When I first saw True Grit, Roger Deakins' name earned an actual cheer from the audience in the theater. I’ve never seen that for a cinematographer before, but as one of America’s greatest—if not the greatest—cinematographers, Deakins was destined to shoot Westerns. I’ve actually wept over the lapsing landscapes he captured in this movie, one giving way to another and another displaying the majesty of untamed America. But the best moment is more kinetic. While the action of this final showdown is expertly captured, my favorite moment is the wide shot of Ned and Rooster from LaBoeuf’s perspective just after he’s fired his shot. Deakins’ distance here forces us to hold our breaths with Mattie and LaBoeuf. We’re so far away we must wait to see if the day is saved, if the man will fall.

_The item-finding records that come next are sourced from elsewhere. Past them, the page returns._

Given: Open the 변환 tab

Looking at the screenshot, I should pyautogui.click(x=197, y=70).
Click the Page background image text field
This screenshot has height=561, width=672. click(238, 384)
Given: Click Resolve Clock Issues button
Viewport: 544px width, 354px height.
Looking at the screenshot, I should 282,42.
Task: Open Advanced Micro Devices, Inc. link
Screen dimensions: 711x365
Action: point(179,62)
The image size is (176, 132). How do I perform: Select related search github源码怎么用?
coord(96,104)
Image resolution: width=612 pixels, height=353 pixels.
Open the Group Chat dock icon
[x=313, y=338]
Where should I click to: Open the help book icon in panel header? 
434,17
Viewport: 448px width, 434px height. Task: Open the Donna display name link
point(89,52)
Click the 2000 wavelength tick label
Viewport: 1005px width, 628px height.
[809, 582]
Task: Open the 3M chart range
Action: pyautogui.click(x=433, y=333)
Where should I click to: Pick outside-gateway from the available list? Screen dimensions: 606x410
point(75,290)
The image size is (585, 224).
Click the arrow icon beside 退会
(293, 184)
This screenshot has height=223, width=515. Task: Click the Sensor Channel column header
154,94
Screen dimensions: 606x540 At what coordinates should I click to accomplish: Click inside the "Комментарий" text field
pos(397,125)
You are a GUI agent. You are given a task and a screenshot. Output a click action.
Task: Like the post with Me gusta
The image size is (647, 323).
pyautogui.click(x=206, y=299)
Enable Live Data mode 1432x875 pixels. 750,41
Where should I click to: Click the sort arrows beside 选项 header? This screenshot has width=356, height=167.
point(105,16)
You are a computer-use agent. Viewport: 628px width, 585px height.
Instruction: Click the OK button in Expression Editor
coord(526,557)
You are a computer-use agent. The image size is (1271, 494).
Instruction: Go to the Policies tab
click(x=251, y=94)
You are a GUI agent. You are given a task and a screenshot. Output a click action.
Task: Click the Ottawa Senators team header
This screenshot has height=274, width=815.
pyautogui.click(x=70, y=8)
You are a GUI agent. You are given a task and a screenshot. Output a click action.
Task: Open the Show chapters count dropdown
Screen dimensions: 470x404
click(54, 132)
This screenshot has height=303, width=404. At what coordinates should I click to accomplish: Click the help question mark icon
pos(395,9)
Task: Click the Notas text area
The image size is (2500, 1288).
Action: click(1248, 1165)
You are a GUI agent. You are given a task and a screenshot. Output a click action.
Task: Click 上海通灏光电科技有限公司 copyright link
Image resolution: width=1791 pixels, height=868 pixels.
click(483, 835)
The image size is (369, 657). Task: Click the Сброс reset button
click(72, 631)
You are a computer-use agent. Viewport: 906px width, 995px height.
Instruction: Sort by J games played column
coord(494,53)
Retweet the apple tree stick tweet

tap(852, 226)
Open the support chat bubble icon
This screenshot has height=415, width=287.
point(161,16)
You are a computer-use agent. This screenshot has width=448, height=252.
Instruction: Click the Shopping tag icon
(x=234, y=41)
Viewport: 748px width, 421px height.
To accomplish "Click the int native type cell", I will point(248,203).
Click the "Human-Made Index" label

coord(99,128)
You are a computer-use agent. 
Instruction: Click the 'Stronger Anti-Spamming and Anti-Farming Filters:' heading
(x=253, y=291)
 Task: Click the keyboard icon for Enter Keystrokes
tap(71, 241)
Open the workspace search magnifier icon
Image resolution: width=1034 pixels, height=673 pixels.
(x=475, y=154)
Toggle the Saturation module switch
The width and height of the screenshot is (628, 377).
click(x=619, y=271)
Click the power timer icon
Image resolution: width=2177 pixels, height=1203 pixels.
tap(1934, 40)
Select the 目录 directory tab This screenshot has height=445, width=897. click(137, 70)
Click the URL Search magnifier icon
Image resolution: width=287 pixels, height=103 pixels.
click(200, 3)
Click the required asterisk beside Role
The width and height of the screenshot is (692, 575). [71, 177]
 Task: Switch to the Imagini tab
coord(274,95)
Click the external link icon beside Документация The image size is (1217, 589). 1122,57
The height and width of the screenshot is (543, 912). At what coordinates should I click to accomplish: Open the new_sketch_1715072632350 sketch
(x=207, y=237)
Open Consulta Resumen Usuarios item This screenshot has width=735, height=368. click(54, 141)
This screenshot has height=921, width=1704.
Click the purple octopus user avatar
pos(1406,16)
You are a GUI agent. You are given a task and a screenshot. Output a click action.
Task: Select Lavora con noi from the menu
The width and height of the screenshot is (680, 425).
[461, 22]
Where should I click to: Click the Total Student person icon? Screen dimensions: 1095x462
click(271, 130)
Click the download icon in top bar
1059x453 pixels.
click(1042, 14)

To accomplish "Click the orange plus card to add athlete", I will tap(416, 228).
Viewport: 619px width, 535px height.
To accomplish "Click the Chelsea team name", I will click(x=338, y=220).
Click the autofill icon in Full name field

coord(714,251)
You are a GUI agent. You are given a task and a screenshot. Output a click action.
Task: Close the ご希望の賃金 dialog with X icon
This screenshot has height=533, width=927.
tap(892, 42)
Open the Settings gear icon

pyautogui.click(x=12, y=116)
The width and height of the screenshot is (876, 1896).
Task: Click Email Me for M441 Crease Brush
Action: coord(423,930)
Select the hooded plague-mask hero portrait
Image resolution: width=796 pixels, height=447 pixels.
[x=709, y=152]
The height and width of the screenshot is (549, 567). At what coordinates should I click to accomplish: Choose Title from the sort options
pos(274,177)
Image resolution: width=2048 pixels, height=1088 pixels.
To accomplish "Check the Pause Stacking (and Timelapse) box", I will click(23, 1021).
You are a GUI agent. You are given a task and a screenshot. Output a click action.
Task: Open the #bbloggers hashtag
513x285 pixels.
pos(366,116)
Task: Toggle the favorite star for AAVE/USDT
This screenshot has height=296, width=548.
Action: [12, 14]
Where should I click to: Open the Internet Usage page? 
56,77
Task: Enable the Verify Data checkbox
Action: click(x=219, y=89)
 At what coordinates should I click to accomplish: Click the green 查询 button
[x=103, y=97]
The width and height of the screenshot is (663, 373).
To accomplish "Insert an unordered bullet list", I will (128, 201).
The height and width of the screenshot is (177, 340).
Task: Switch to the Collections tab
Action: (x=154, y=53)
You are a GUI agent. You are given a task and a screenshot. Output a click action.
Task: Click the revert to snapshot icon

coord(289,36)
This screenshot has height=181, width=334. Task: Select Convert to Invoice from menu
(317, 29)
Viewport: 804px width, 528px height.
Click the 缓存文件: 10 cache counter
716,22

With any fight scene due credit must be given to the choreographer, and this tight fistfight with occasional gunfire between James Bond (Daniel Craig) and Silva henchman Patrice (Ola Rapace) is certainly thrilling for that reason, but it’s Deakins’ photography that takes it to a whole new level. The camera slowly creeps in as the battle gets more extreme, adding even more pressure to the already-tense scene, and the silhouettes lost in the floating jellyfish helps the audience get lost in the fight, but also does a great job keeping the characters identifiable.